SUPPLIED ENTRIES:
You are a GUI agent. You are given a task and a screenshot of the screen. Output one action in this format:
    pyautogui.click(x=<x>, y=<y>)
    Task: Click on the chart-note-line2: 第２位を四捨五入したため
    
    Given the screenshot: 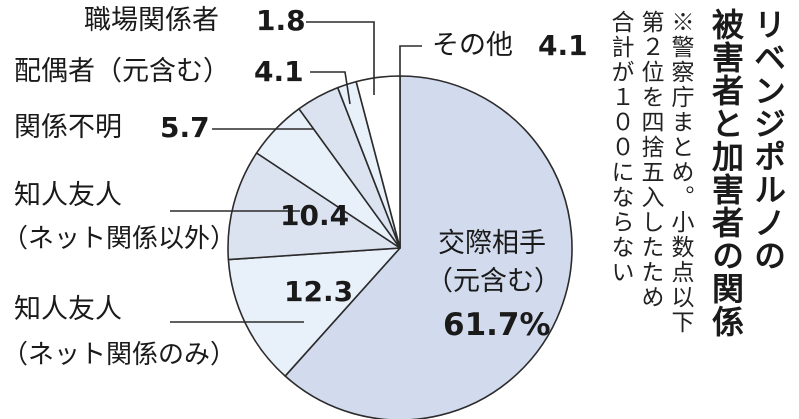 What is the action you would take?
    pyautogui.click(x=650, y=160)
    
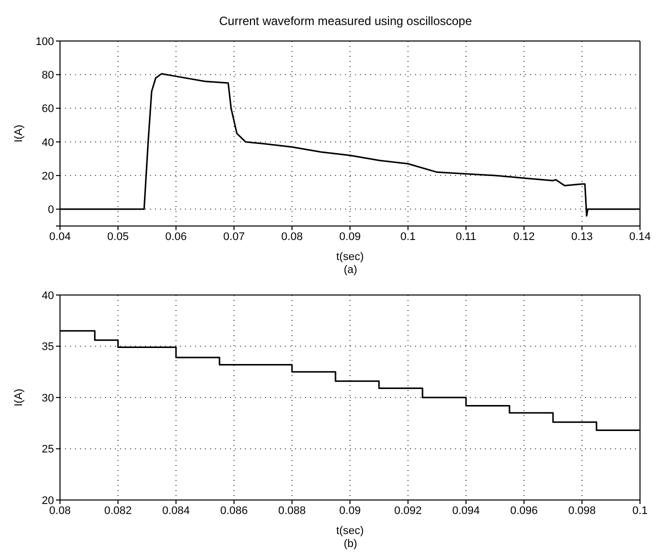 The width and height of the screenshot is (661, 557). What do you see at coordinates (408, 510) in the screenshot?
I see `x-tick-label: 0.092` at bounding box center [408, 510].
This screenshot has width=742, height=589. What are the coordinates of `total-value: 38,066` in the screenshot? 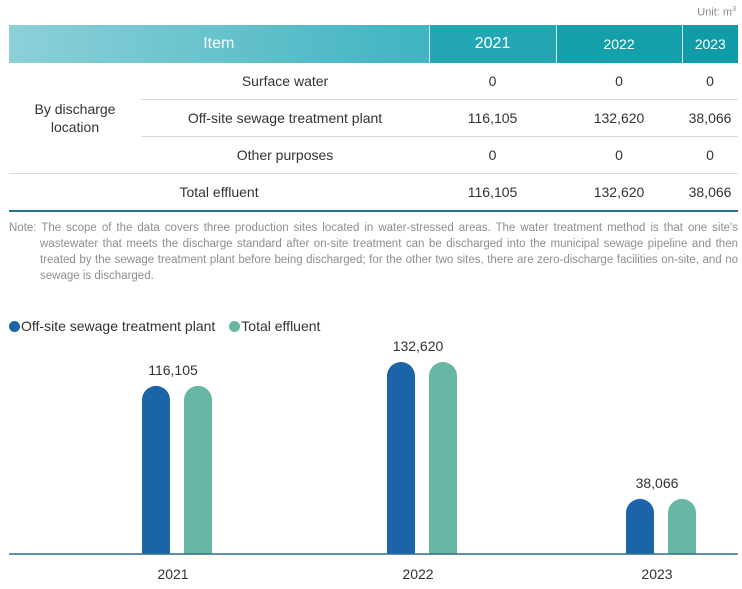 It's located at (710, 192).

TO DO: Copy the listing above word for word, starting at its first line and ending with the line that contains "Task: Click on".

YOUR RESPONSE:
You are a GUI agent. You are given a task and a screenshot of the screen. Output one action in this format:
    pyautogui.click(x=<x>, y=<y>)
    Task: Click on the chart-note-line2: 第２位を四捨五入したため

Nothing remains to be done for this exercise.